I am looking forward to checking out these sites more closely to gain a better understanding about how I can learn about and teach visual literacy.





Filed under LIBE 477

Reading Review: Visual Literacy

Though there are many important issues I thought about for this reading review, I kept coming back to information literacy, as it is what put me on the path to becoming a teacher-librarian. I found when working in high school libraries, students often did not understand how to properly research a topic or find reliable sources/websites. I felt that with so much information, literally at their fingertips, students needed to understand how to find, evaluate and use it effectively. However, my view of information literacy has expanded to includes other literacies such as media literacy, digital literacy, and visual literacy. Of these, visual literacy is the only one I had thought little about in my teaching practice. I am not a visual learner, and though I understand the importance of allowing students to learn and/or express their understanding of a topic visually, I had never really given much thought to visual literacy; the ability to make meaning out of a variety of visual images including artwork, photographs, diagrams, etc.

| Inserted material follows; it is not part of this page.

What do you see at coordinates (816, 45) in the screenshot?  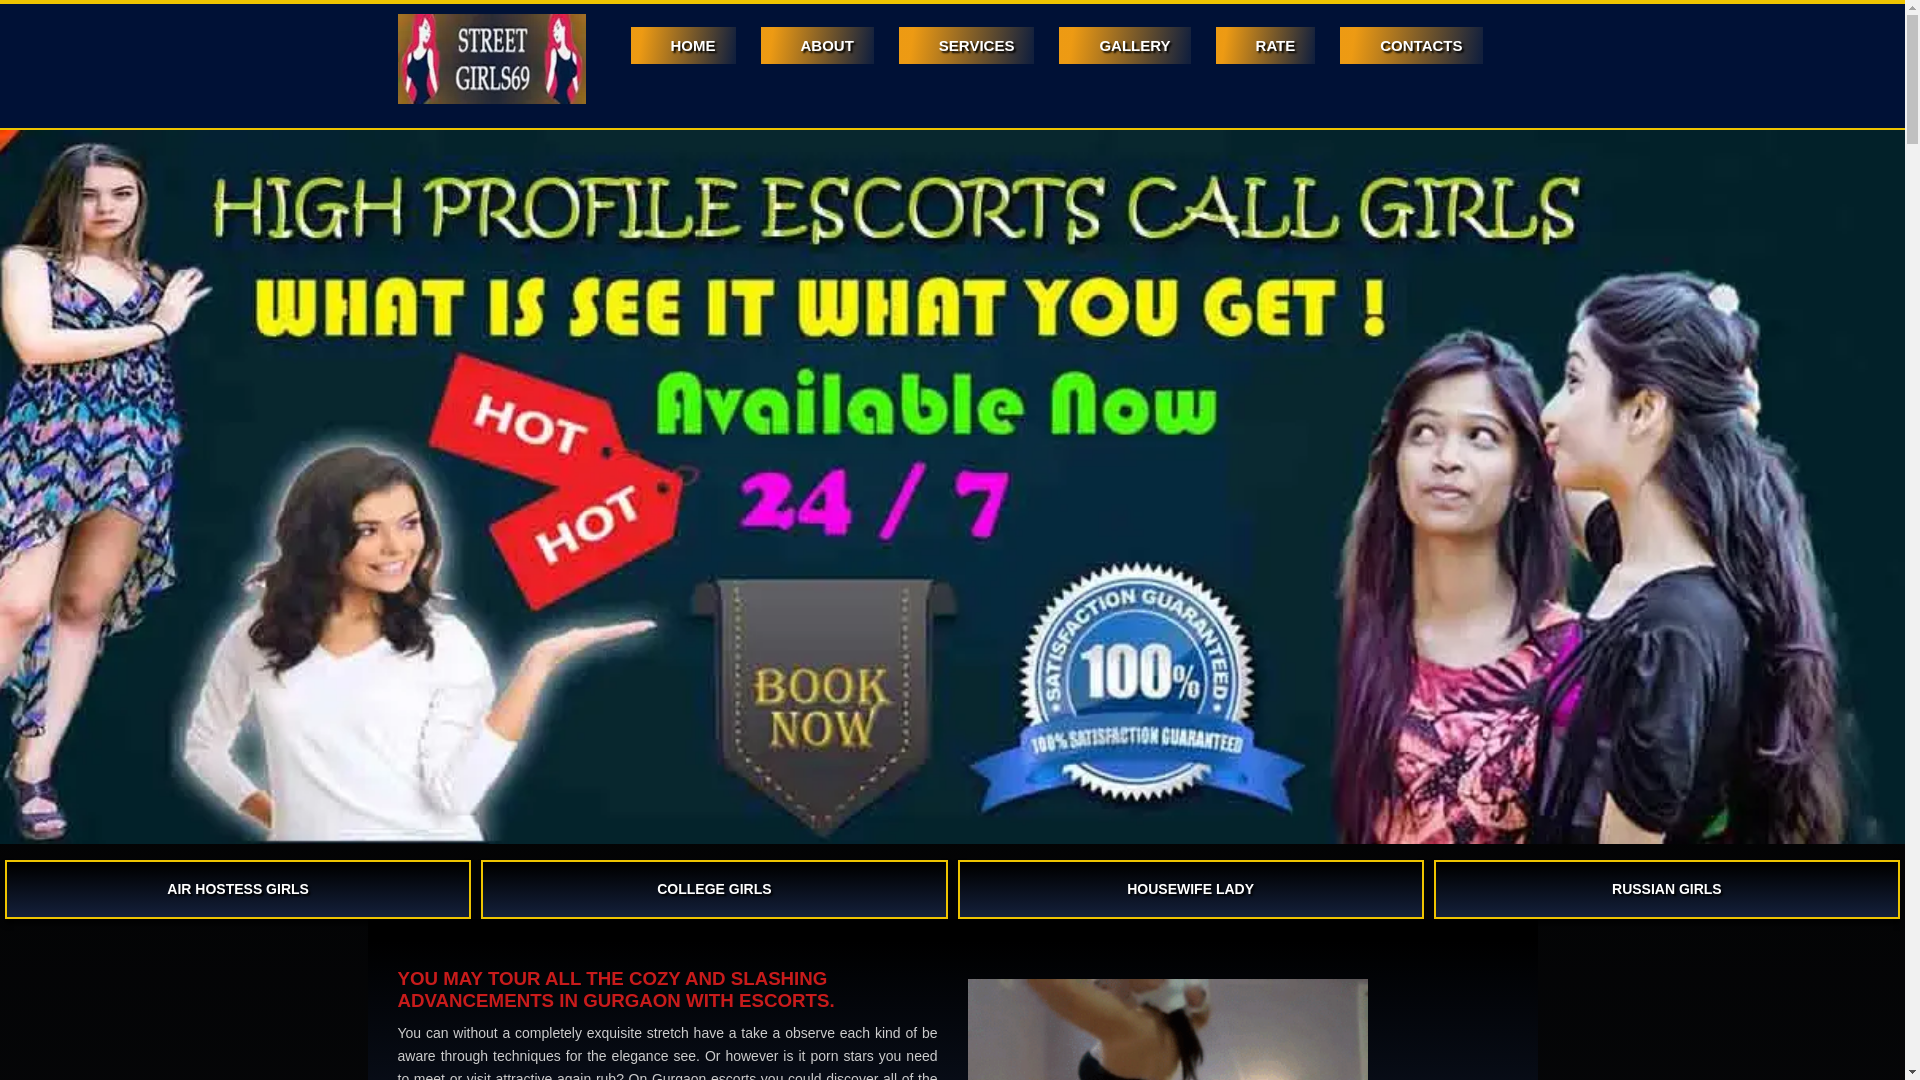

However, as students are receiving massive amounts of highly visual information from the Internet daily, it is essential that all students understand how to interpret this visual data.

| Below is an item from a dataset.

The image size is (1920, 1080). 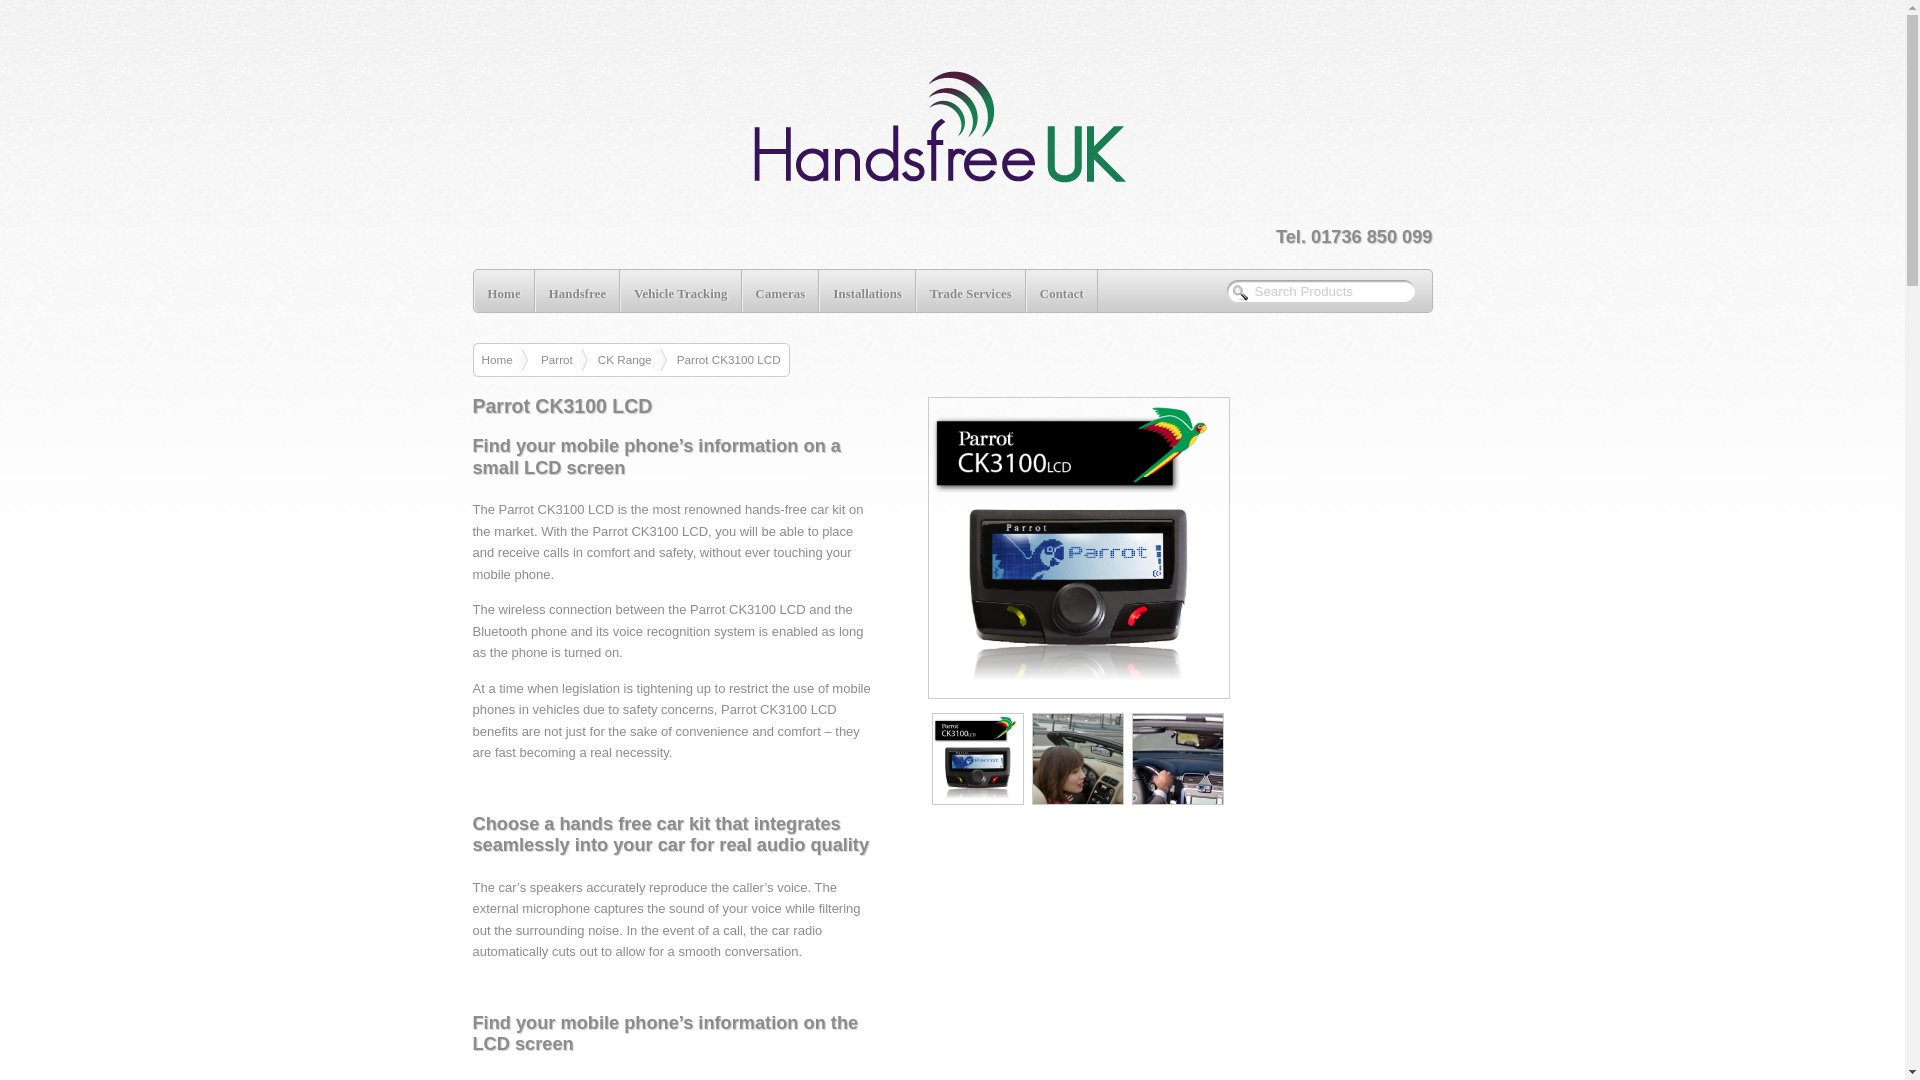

In my studies I have read about the importance of visual literacy and collected some ideas for using picture books and graphic novels in the high school classroom. However, I haven’t yet looked into how to specifically teach visual literacy. As I am not a visual learner, I find this a little daunting. As this course is meant to expand our knowledge of digital technologies as learning tools in the library and classroom, I would like to find some ideas to incorporate technology with teaching visual literacy.


Through other courses I have become more comfortable using technology, but still feel the learning curve for me is pretty steep. I feel kinship with Douglas Adams’ rule about technology that “anything invented after you’re thirty-five is against the natural order of things.” (Adams, 2002) However, I realize that teacher-librarians need to reinvent themselves in this era of information abundance, as we are no longer its keepers. I am not sure what I will find for resources about digital technology and visual literacy because I am not sure what is out there. I have investigated sites like Animoto, Prezi, Glogster, Popplet etc., but only in terms of offering ways for students to express their learning visually, not to specifically teach visual literacy.

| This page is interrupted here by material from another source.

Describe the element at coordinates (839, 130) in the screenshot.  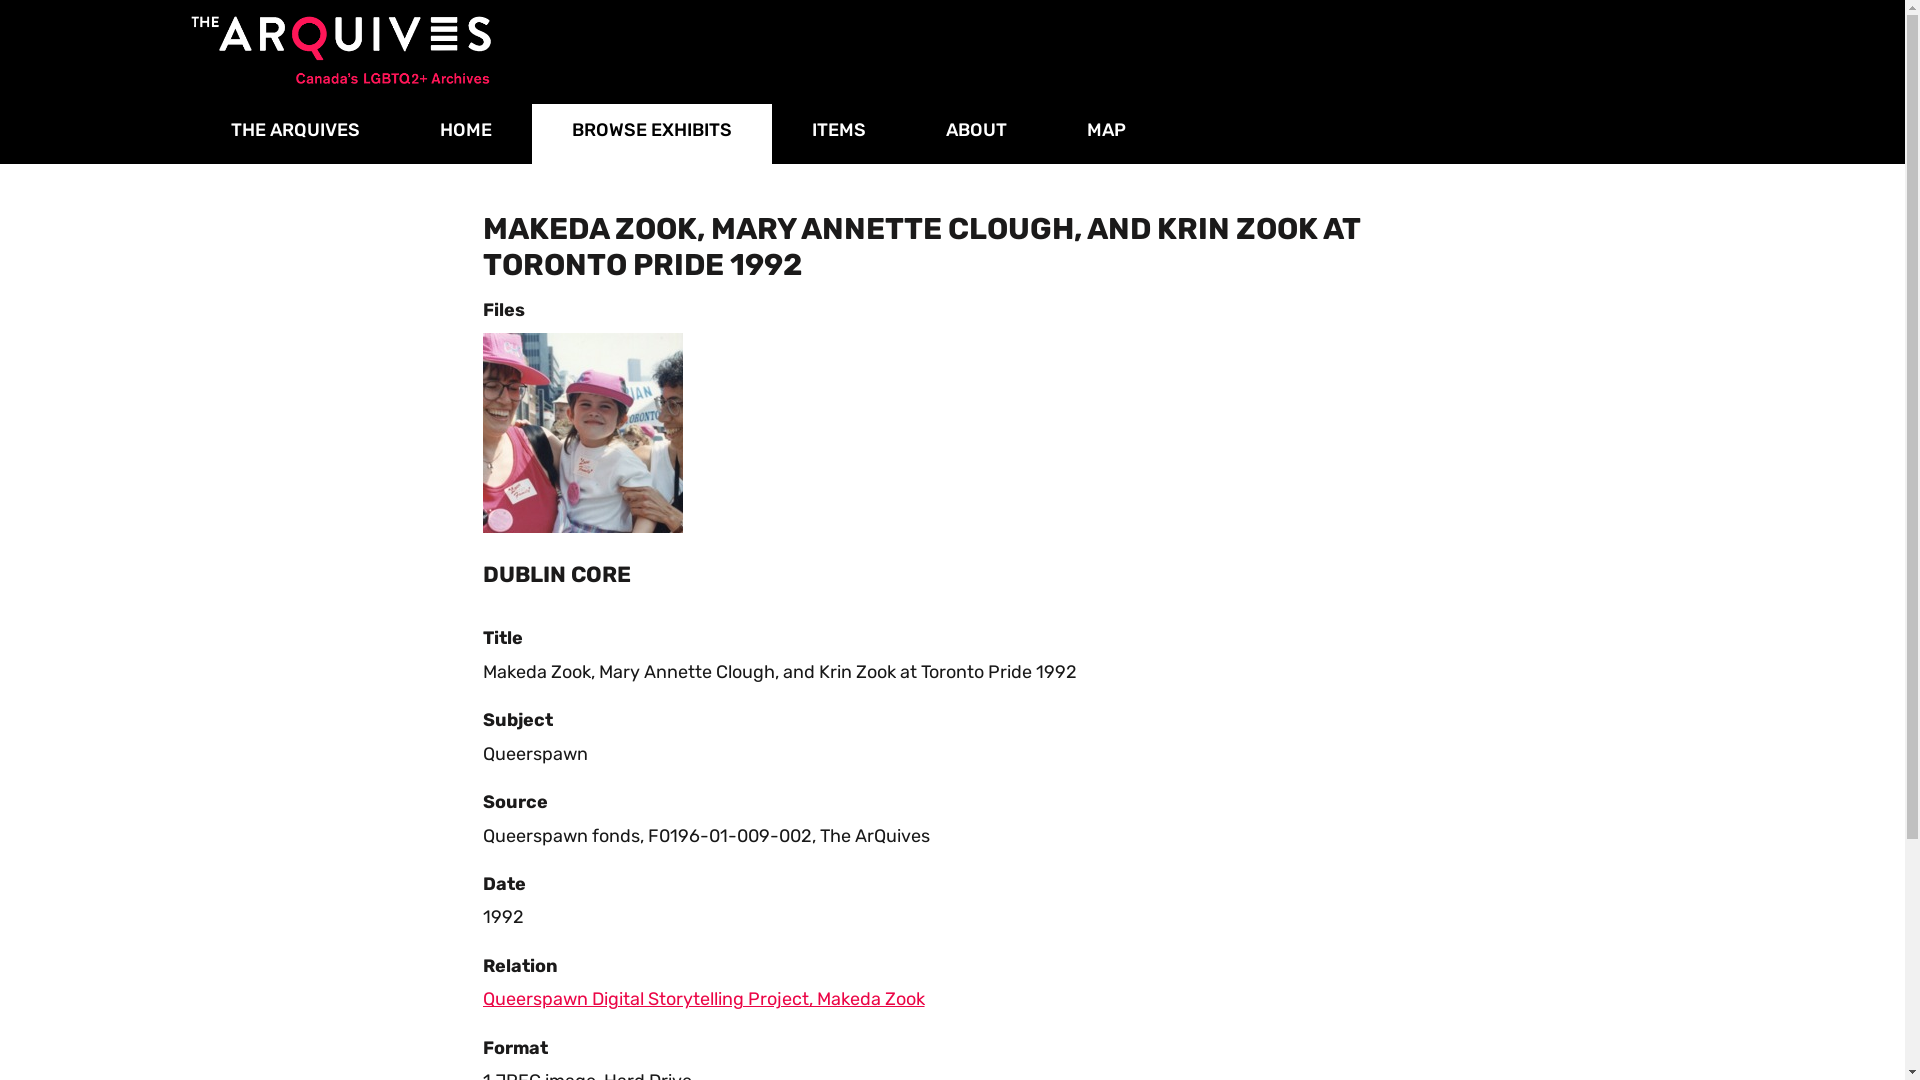
I see `ITEMS` at that location.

Depending on my initial searches with the keywords visual literacy I may also search digital literacy and media literacy, as visual literacy is important in these literacies as well. Since I am trying to find resources to help teach visual literacy I will also include keywords like teaching, education, in the classroom, and lesson plans. Hopefully I will find some great ideas about using digital technologies that not only help visual learners, but ones that can be used to teach all students visual literacy.





Adams, D. (2002) The Salmon of Doubt. New York: Ballantine Books.



“I’ve come up with a set of rules that describe our reactions to technologies:

  1. Anything that is in the world when you’re born is normal and ordinary and is just a natural part of the way the world works.
  2. Anything that’s invented between when you’re fifteen and thirty-five is new and exciting and revolutionary and you can probably get a career in it.
  3. Anything invented after you’re thirty-five is against the natural order of things.”